» SOURCE MATERIAL
>>>>>
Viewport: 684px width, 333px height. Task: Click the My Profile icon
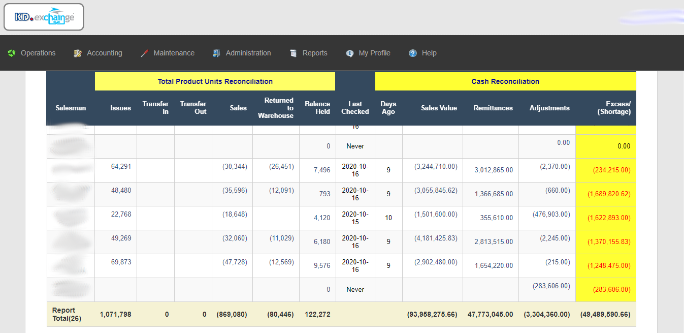tap(349, 53)
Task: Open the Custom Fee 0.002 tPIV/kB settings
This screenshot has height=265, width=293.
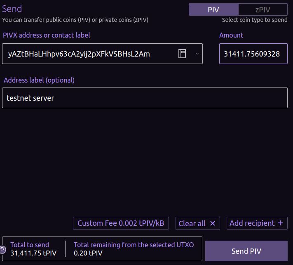Action: coord(121,223)
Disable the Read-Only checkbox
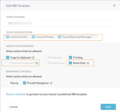Viewport: 120px width, 112px height. [70, 63]
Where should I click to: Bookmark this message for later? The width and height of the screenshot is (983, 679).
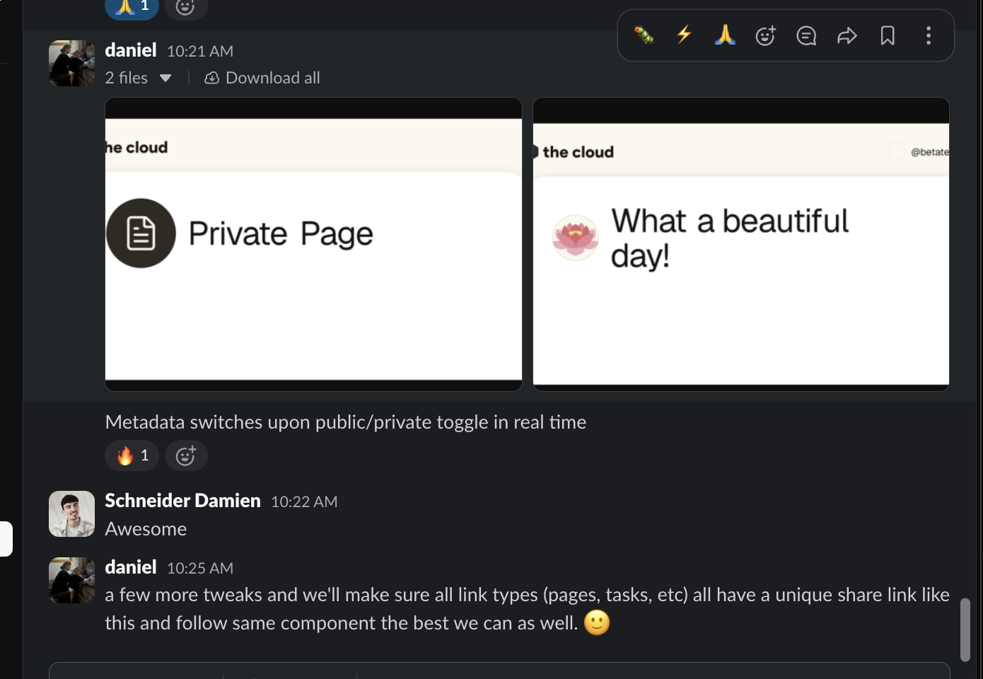[x=888, y=35]
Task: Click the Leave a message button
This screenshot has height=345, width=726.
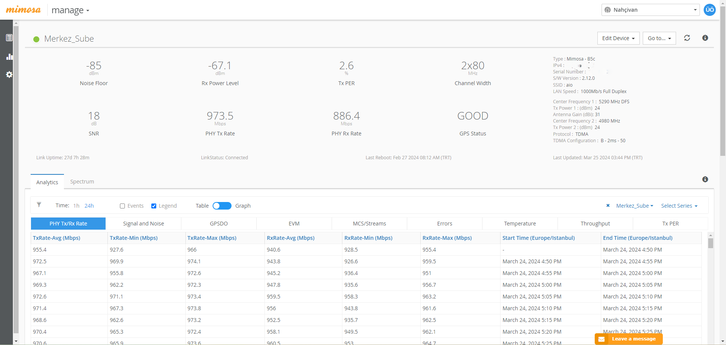Action: pos(628,339)

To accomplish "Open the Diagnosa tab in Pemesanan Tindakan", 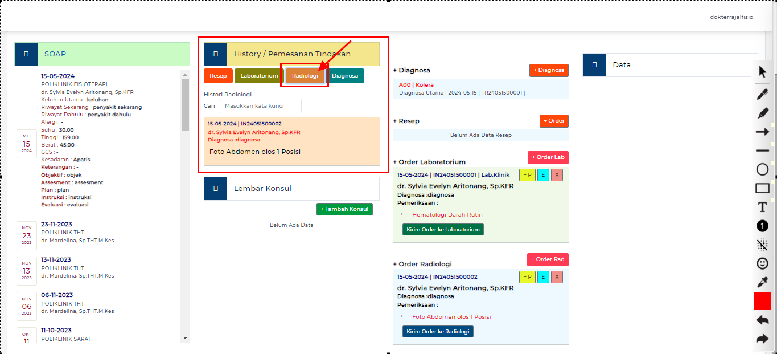I will 346,75.
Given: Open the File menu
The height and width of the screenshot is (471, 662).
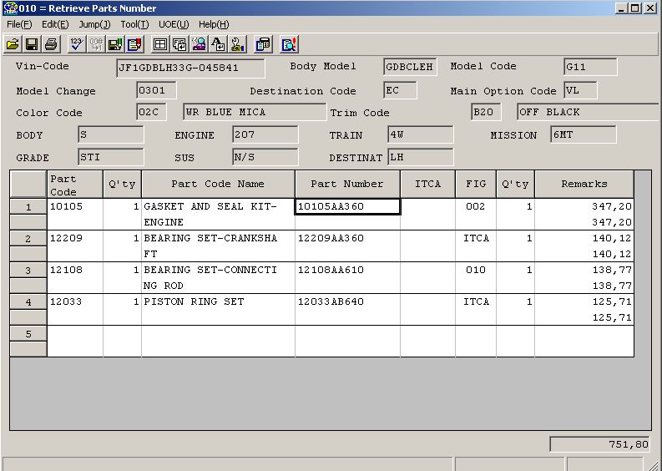Looking at the screenshot, I should (18, 24).
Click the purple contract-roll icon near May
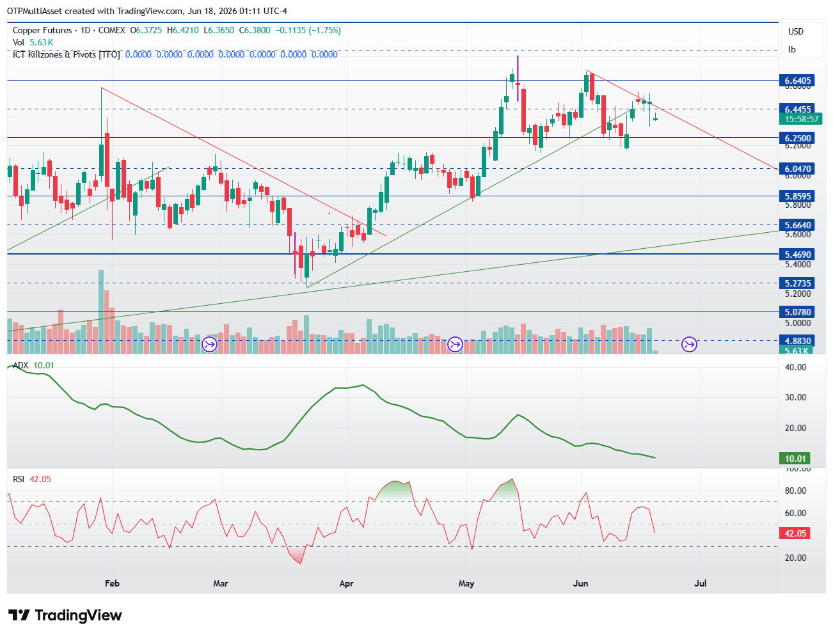The height and width of the screenshot is (637, 833). point(455,345)
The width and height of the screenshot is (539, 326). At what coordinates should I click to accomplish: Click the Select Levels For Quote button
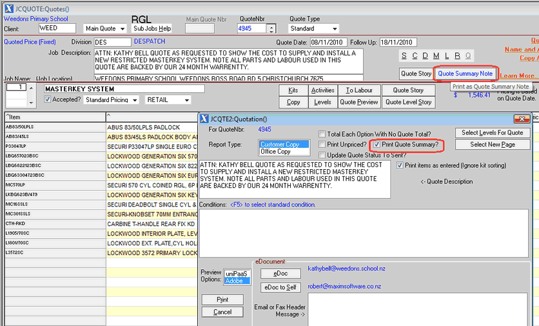pyautogui.click(x=493, y=133)
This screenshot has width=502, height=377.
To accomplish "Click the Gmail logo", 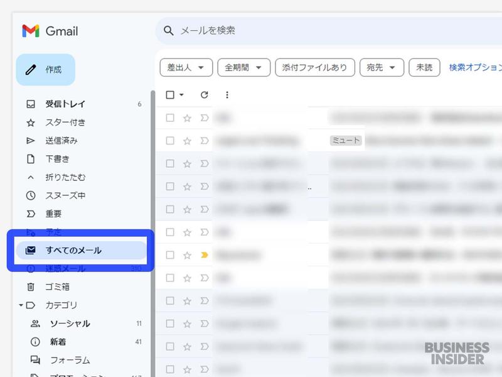I will click(x=50, y=31).
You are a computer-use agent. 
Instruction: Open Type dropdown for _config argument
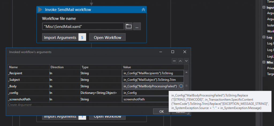101,93
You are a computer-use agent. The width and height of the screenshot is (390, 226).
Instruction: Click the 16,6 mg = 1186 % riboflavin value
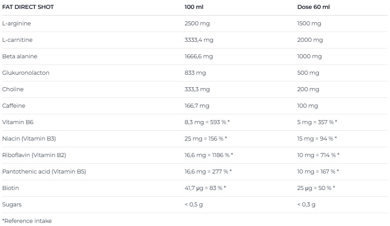point(209,155)
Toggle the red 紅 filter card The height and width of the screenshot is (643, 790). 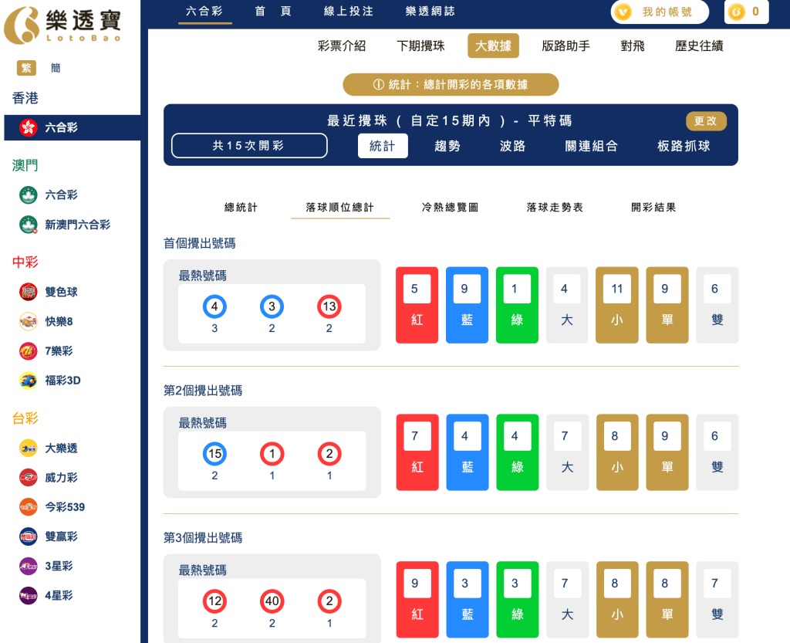point(417,305)
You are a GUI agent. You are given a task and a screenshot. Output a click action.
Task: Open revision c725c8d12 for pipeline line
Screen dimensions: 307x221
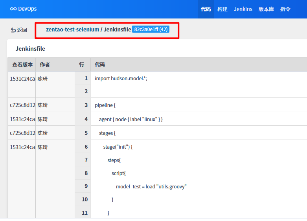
<<<<<
From the entries above, copy every line containing the word "computer".

» EXERCISE RESPONSE
You are a computer-use agent. 
You are a computer-use agent. The width and height of the screenshot is (390, 226).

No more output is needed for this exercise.